Uefa rejeita recurso do Benfica e mantém Prestianni suspenso para jogo contra o Real Madrid
A Uefa confirmou nesta quarta-feira, que rejeitou o recurso apresentado pelo Benfica contra a suspensão do meia Gianluca Prestianni da partida de volta contra o Real Madrid, no Santiago Bernabéu, em Madri, em confronto válido pelos playoffs das oitavas de final da Champions League. O jogador argentino foi acusado por Vinicius Junior de tê-lo ofendido com um insulto racista no jogo de ida, em Lisboa, vencido pelo time espanhol, por 1 a 0, com gol do brasileiro.
“Decisão do Órgão de Recurso da UEFA (AB) relativa à suspensão provisória do jogador do SL Benfica Gianluca Prestianni. O AB tomou hoje a seguinte decisão: O recurso interposto pelo SL Benfica é indeferido. Consequentemente, a decisão do Órgão de Controle, Ética e Disciplina da UEFA de 23 de fevereiro de 2026 é confirmada. Gianluca Prestianni continua suspenso provisoriamente para o próximo jogo da competição de clubes da UEFA para o qual seria elegível”, informou a Uefa.
Prestianni foi suspenso provisoriamente na segunda-feira, 23, com base em um pedido do Inspetor de Ética e Disciplina nomeado pela Uefa para investigar o caso, que realizou um relatório provisório sobre o tema. Prestianni teria violado Artigo 14 do Regulamento Disciplinar da Uefa, relacionado à comportamento discriminatório.
O artigo 14 estabelece suspensão mínima de dez partidas – ou penalidade equivalente – para qualquer indivíduo ou entidade que atente contra a dignidade humana por razões como cor da pele, origem, religião, gênero ou orientação sexual, desde que o ato seja devidamente comprovado.
Nesta terça-feira, o presidente do Benfica, Rui Costa, se manifestou contra a punição. “Não estou em campo para saber o que foi dito ou não dito. Numa situação daquelas, muita coisa é dita. O que acreditamos é na palavra do nosso jogador; mais do que isso, é saber os jogadores que temos em casa. O Prestianni foi classificado como racista, mas é tudo menos racista. Posso garantir”, comentou.
O incidente aconteceu no início do segundo tempo da partida da última quarta-feira. Vini Jr. marcou um lindo gol, aos cinco minutos, e levou amarelo por comemorar dançando em frente à torcida do Benfica. Jogadores de ambas as equipes começaram a discutir e o brasileiro se dirigiu até o árbitro francês François Letexier e para denunciar que havia sido chamado de “macaco” por Prestianni. O meia teria feito a ofensa racista escondendo a boca com a camisa.

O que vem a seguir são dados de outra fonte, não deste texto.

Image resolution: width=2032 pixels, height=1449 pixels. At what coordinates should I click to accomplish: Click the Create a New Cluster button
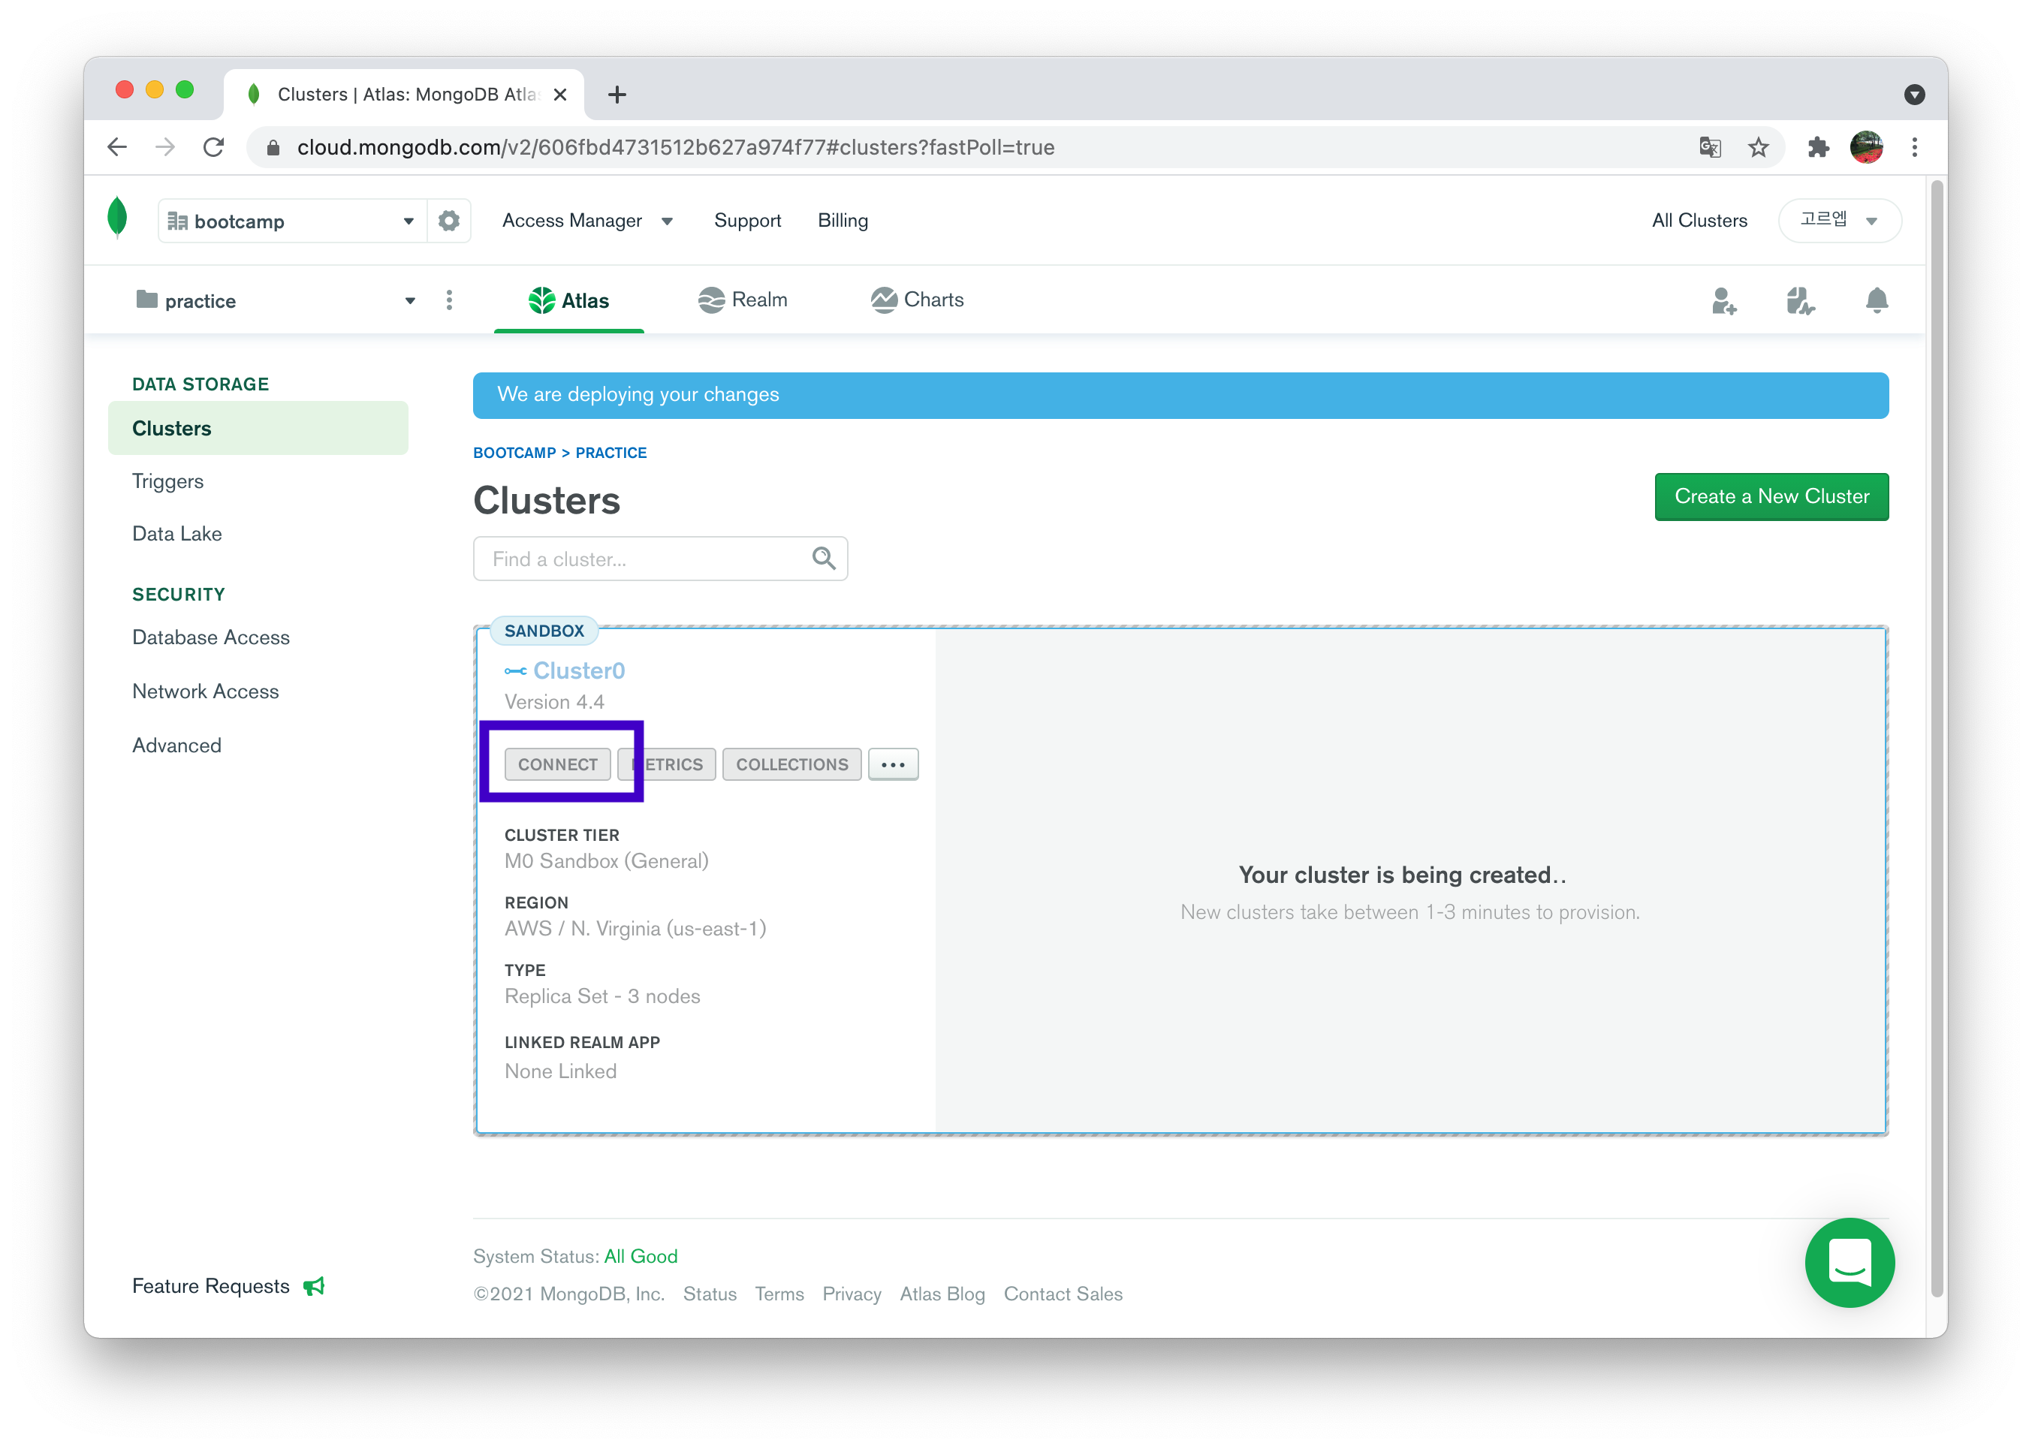click(x=1771, y=496)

O árbitro adotou o protocolo antirracismo, fazendo um sinal de “X” com as mãos e a partida ficou paralisada por cerca de dez minutos antes de ser reiniciada. O francês Kylian Mbappé, companheiro de Vini no Real, foi um dos mais revoltados. O brasileiro passou a ser vaiado a cada toque na bola.

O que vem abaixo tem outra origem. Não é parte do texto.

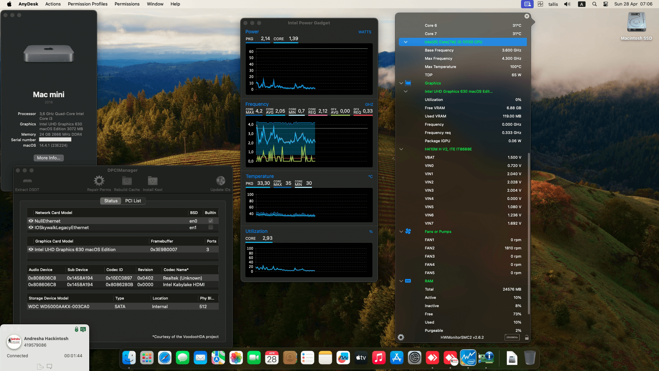Select the Update IDs globe icon
The image size is (659, 371).
220,180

No dia seguinte ao caso, a Uefa anunciou a abertura de um procedimento disciplinar para investigar os acontecimentos. O relatório oficial elaborado pelo delegado da partida, documento que registra a ativação do protocolo antirracismo foi analisado pela entidade. O Real Madrid se pronunciou em defesa de Vini Jr. e informou que “entregou provas” à Uefa. O Benfica, por sua vez, reforçou a posição de Prestianni, que nega ter realizado qualquer tipo de ofensa racista ao brasileiro.
Como venceu por 1 a 0 o confronto de ida, o Real Madrid pode até empatar com o Benfica que avança às oitavas de Champions League.